"""

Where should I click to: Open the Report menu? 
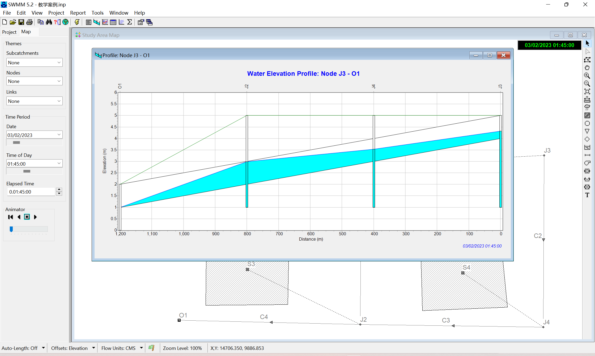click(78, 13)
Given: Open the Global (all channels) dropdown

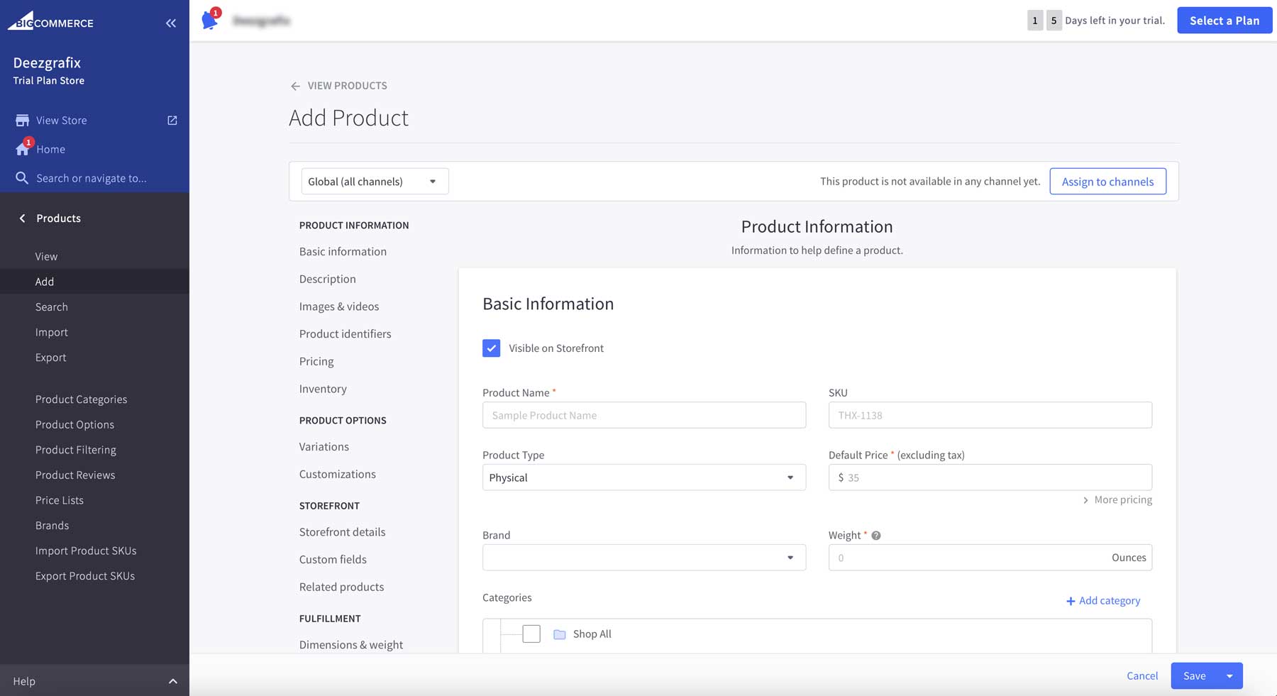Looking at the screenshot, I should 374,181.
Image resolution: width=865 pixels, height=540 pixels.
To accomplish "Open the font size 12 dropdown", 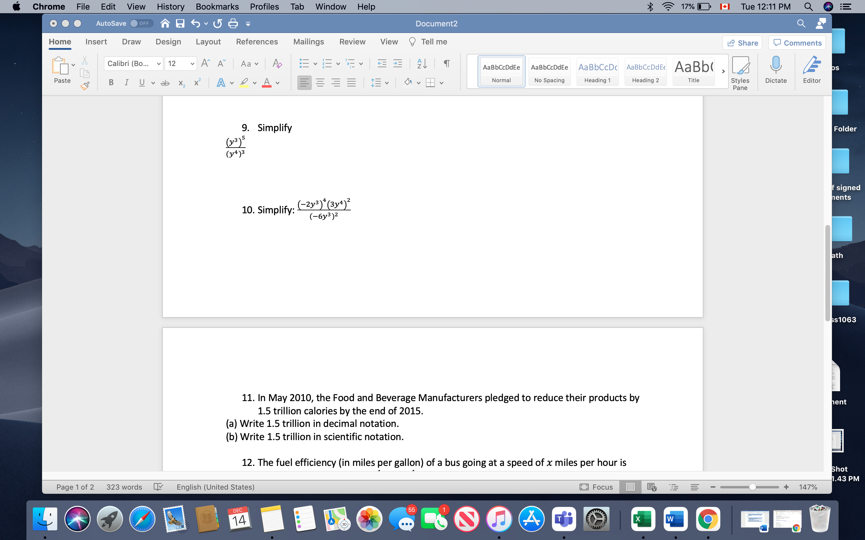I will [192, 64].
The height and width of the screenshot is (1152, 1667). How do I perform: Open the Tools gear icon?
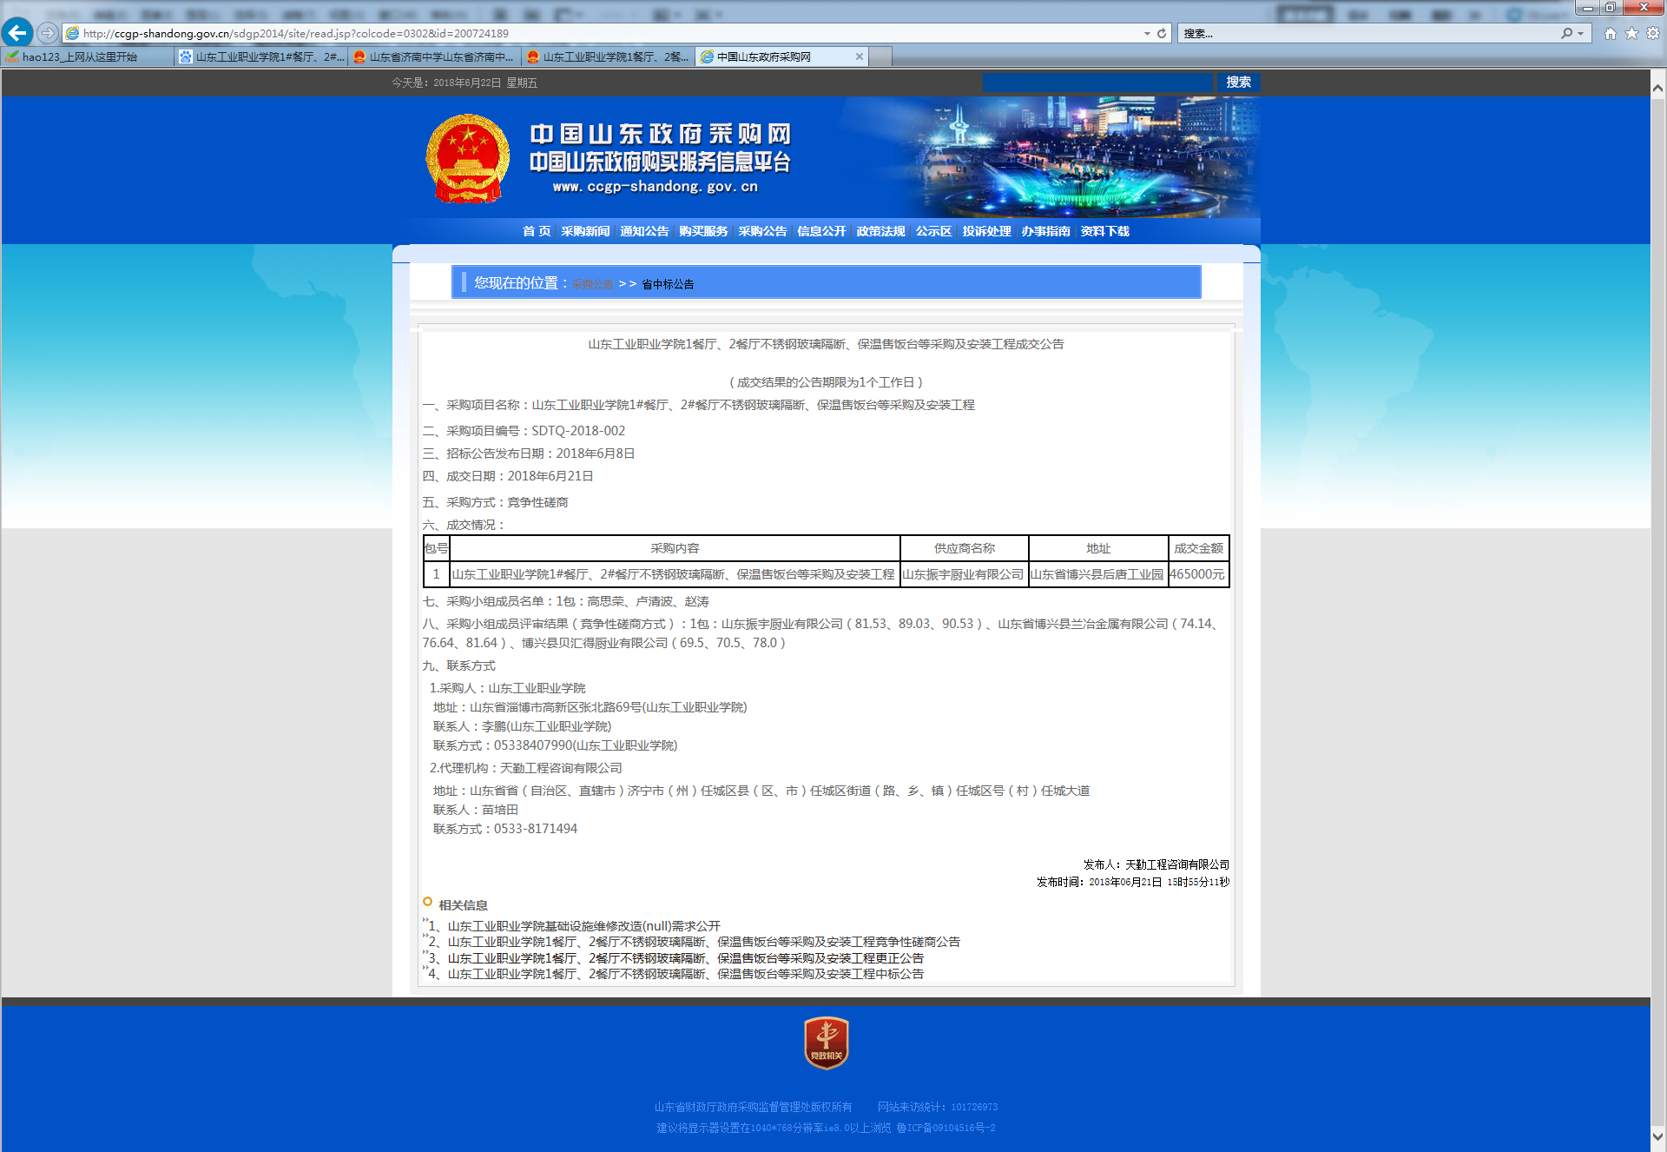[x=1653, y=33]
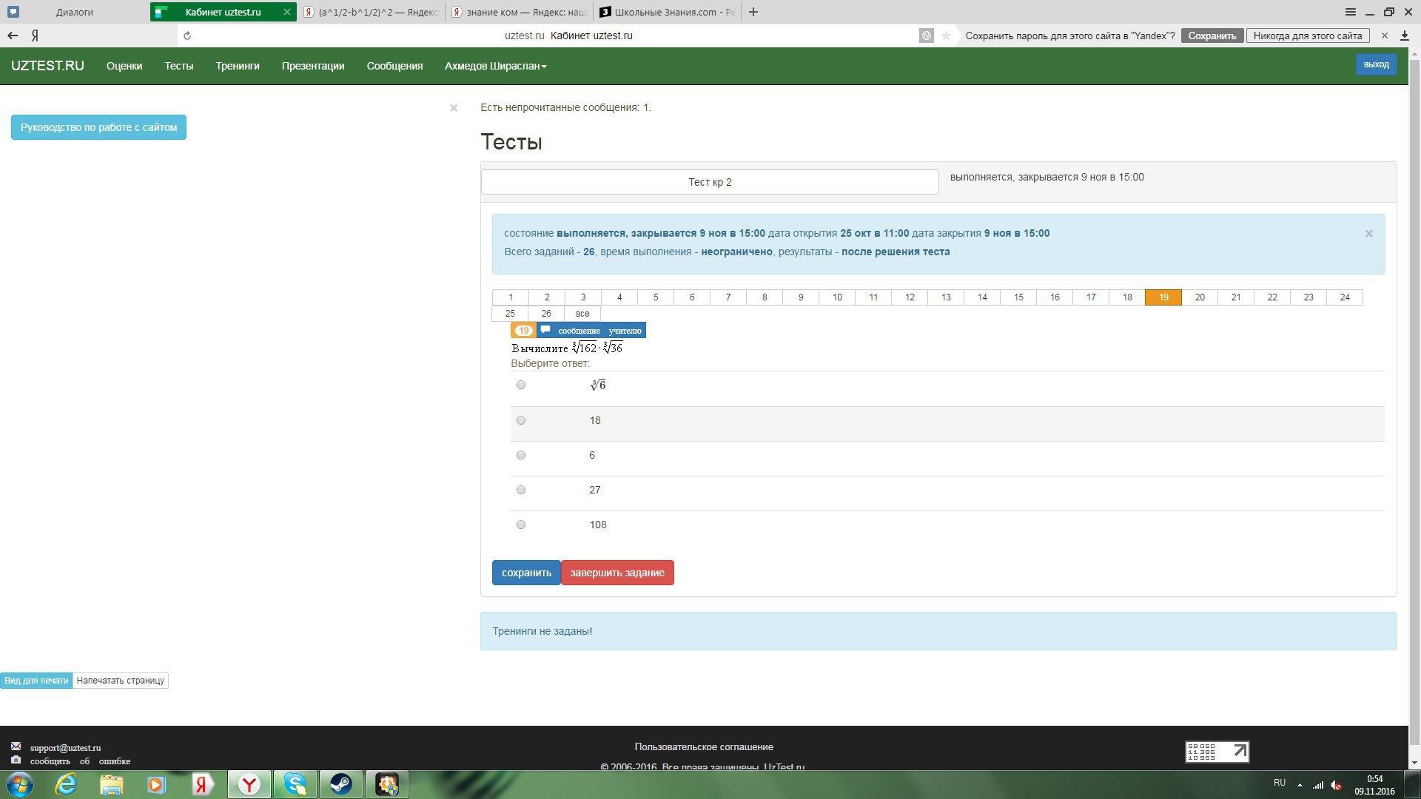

"""

=== EXERCISE BRIEF ===
Where the line containing "The height and" appears, begin copying there and continue exactly through the final line of the records; both end lines belong in the copy, pictures do not.

=== WRITTEN ANSWER ===
The height and width of the screenshot is (1152, 1667). How do I perform: Open the Tools gear icon?
[x=1653, y=33]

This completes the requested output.